La Corte ha rilevato che la situazione determinatasi per la lavoratrice poteva essere qualificata come straining ovvero situazione lavorativa conflittuale di stress forzato, in cui la vittima subisce azioni ostili limitate nel numero e/o distanziate nel tempo (quindi non rientranti nei parametri del mobbing) ma tale da provocarle una modificazione in negativo, costante e permanente, della condizione lavorativa; il suddetto “stress forzato” può essere provocato appositamente ai danni della vittima con condotte caratterizzate da intenzionalità o discriminazione – come è avvenuto nella specie per i due episodi che hanno visto il primario come protagonista – e può anche derivare dalla costrizione della vittima a lavorare in un ambiente di lavoro disagevole, per incuria e disinteresse nei confronti del benessere lavorativo; è sufficiente, come si è detto, anche un’unica azione ostile purché essa provochi conseguenze durature e costanti a livello lavorativo, tali per cui la vittima percepisca di essere in una continua posizione di inferiorità rispetto ai suoi aggressori; nella specie si riscontrano tutti i parametri di riconoscimento dello straining: ambiente lavorativo, frequenza e durata dell’azione ostile (nella specie almeno semestrale), le azioni subite appartengono ad una delle categorie tipizzate dalla scienza (che sono: attacchi ai contatti umani, isolamento sistematico, cambiamenti delle mansioni, attacchi contro la reputazione della persona, violenza o minacce di violenza), posizione di costante inferiorità percepita come permanente.

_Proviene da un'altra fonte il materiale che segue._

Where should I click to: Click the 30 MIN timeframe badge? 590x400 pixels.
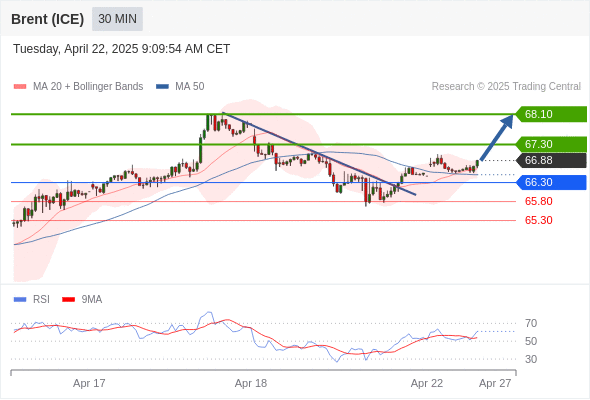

Questa decisione è stata confermata dalla Suprema Corte con sentenza n. 3291 del 19 febbraio 2016 (Pres. Stile, Rel. Tria). Ciò che conta – ha affermato la Cassazione – è che, nella specie, sia stata accertato il compimento di una condotta contraria all’art. 2087 cod. civ. e alla successiva normativa in materia, di importazione comunitaria, senza che abbia rilievo – sotto il profilo di una eventuale ultrapetizione – la originaria prospettazione della domanda giudiziale in termini di danno da mobbing e non da straining, in tale diversa qualificazione (mutuata dalla scienza medica) è stata effettuata dalla Corte bresciana lasciando inalterati sia il petitum che la causa petendi e non attribuendo un bene diverso da quello domandato o introducendo nel tema controverso nuovi elementi di fatto.